-- DATASET EXCERPTS --
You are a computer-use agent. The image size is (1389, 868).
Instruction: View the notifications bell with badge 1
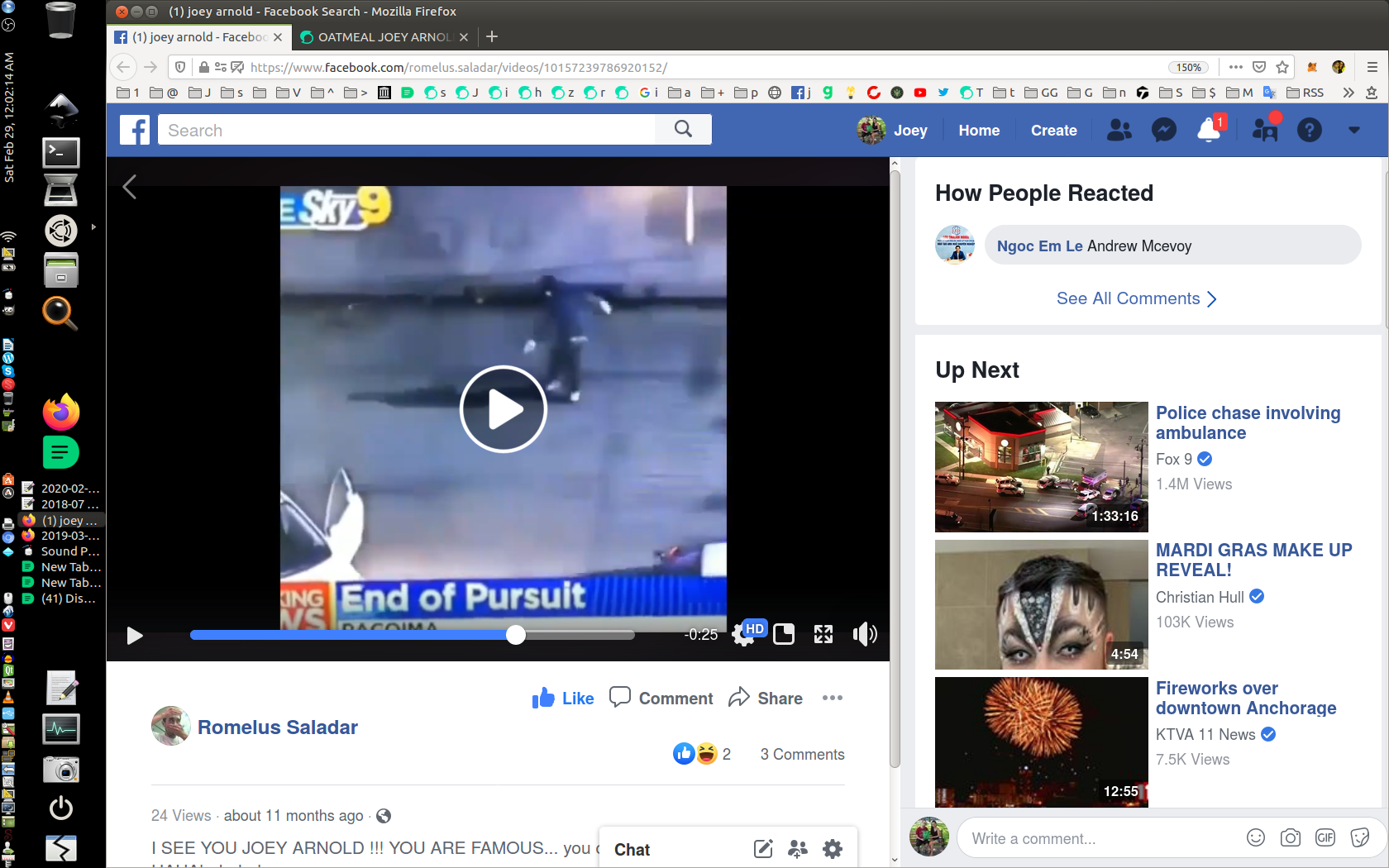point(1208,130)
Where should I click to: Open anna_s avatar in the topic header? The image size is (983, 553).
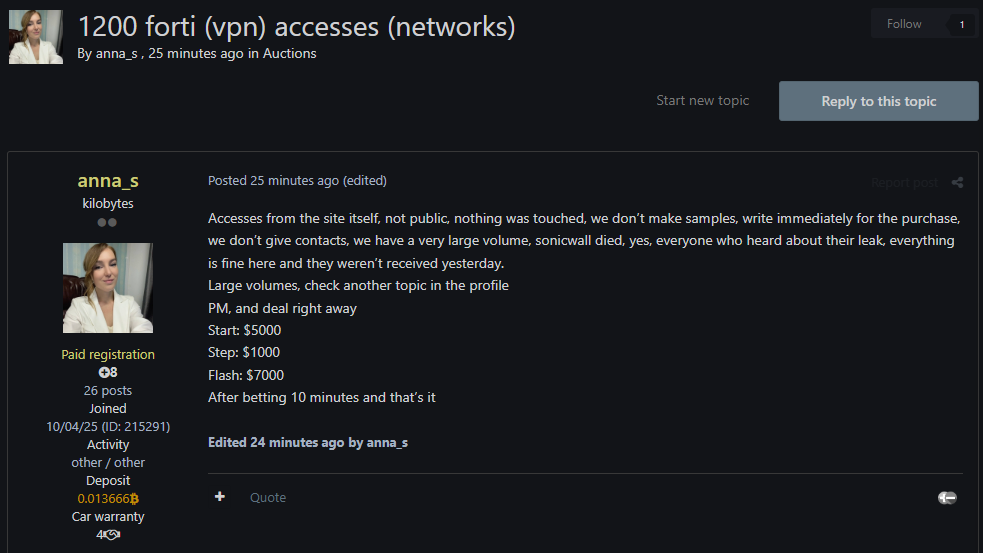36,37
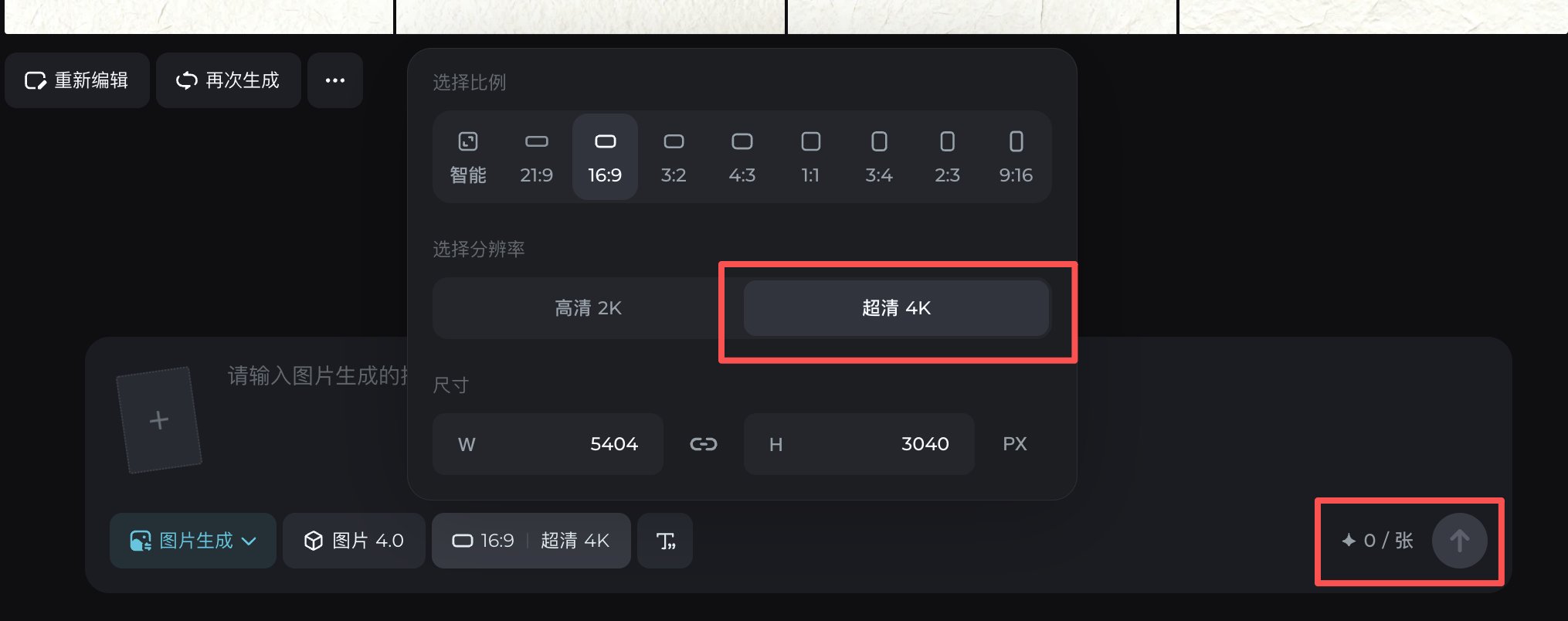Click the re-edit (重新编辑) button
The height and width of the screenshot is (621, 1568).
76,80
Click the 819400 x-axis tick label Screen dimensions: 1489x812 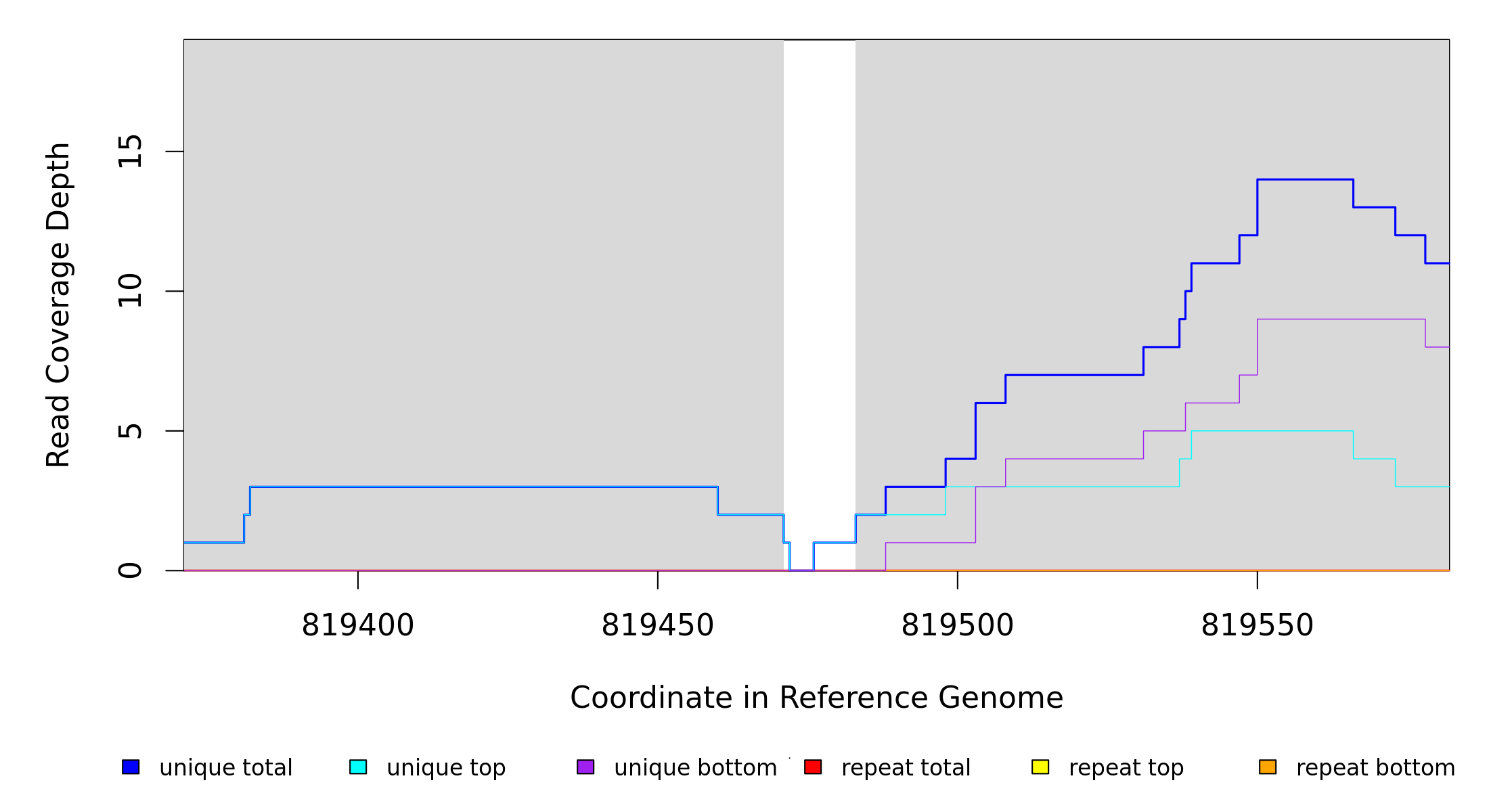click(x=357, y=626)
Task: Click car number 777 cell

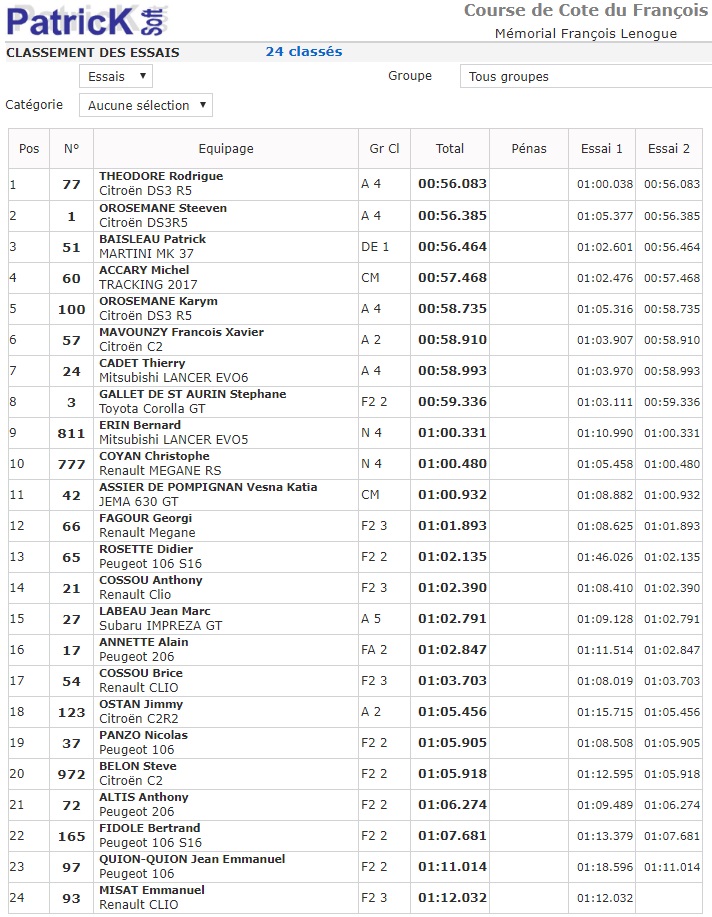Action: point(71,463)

...

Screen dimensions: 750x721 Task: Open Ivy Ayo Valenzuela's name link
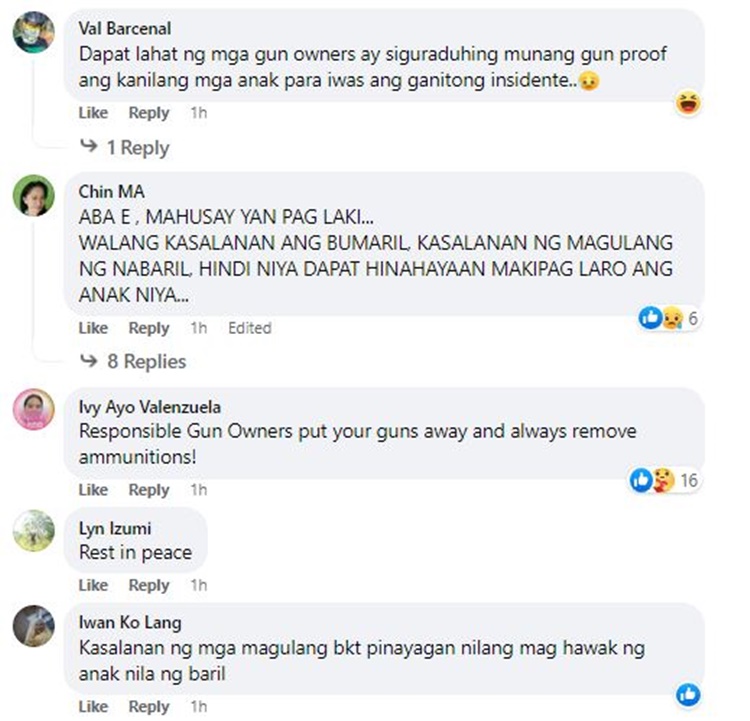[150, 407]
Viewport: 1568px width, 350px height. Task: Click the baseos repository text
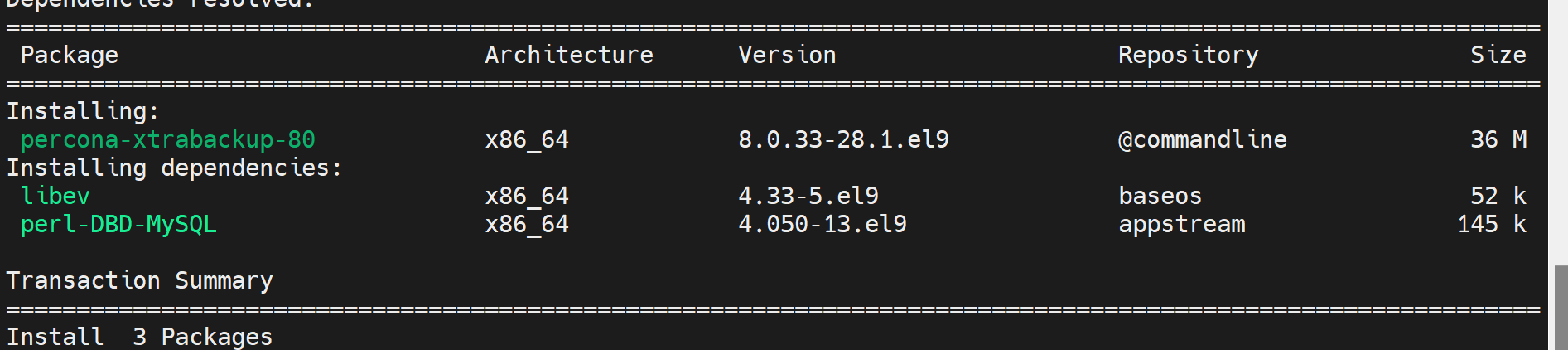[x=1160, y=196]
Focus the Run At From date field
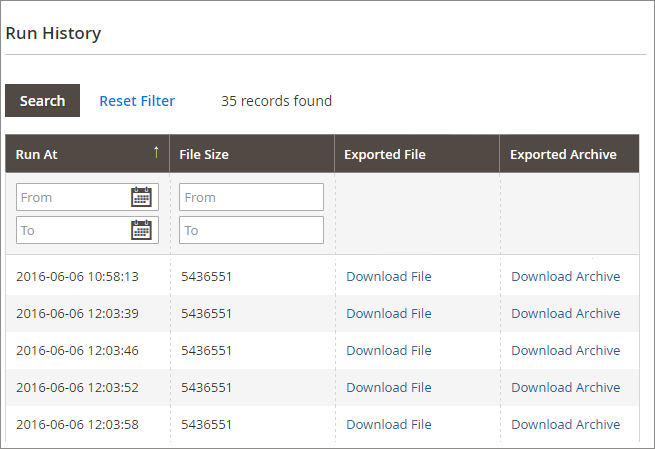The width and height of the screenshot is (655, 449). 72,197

* * *

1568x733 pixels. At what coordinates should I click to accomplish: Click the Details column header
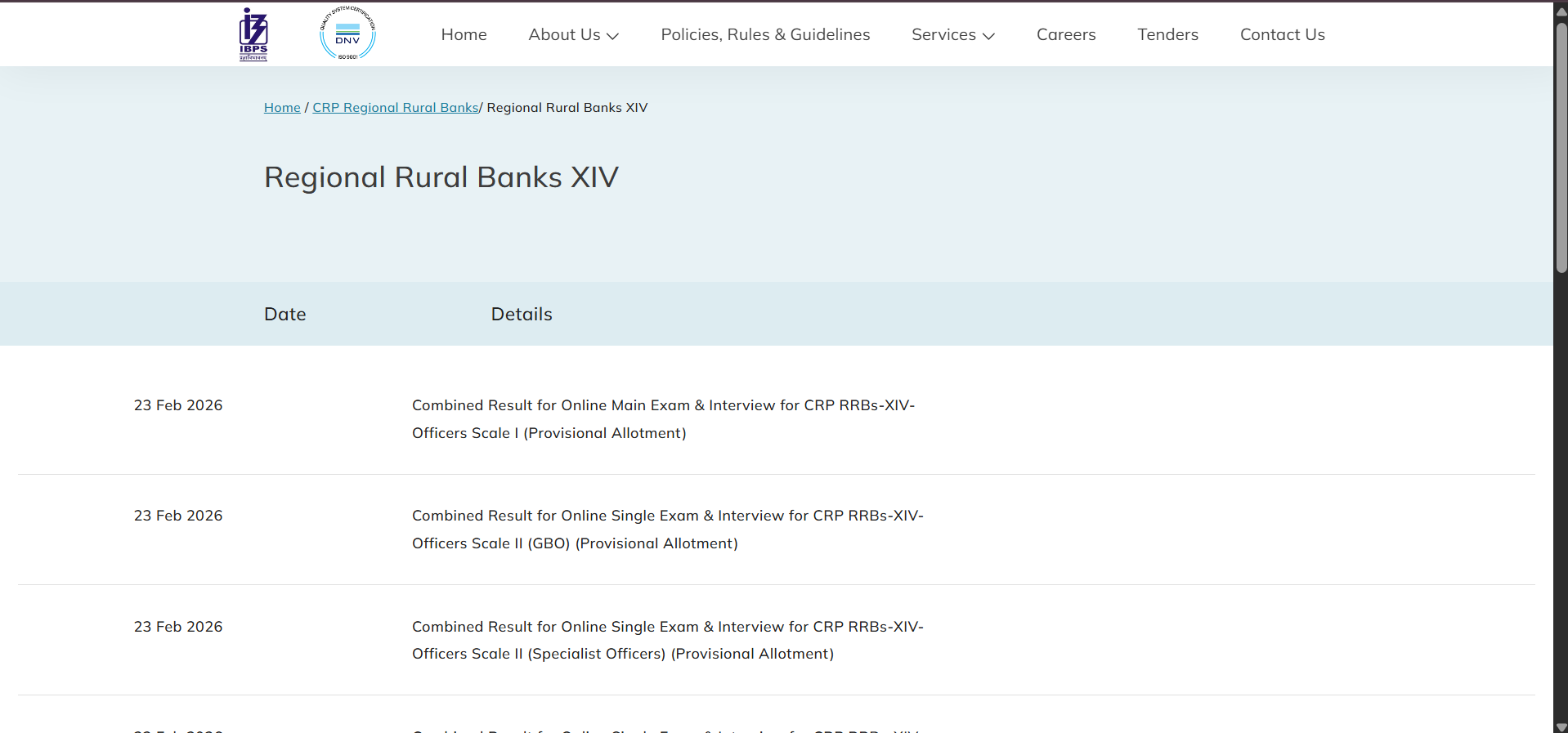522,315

-- GIVEN REQUEST --
Locate each line in the material above that contains the string "Task", and copy those lines in full.

-- SOLUTION FOR THIS PROBLEM --
Task: Click car number 777 cell
Screen dimensions: 750x721 Task: Open Ivy Ayo Valenzuela's name link
Viewport: 1568px width, 350px height. Task: Click the baseos repository text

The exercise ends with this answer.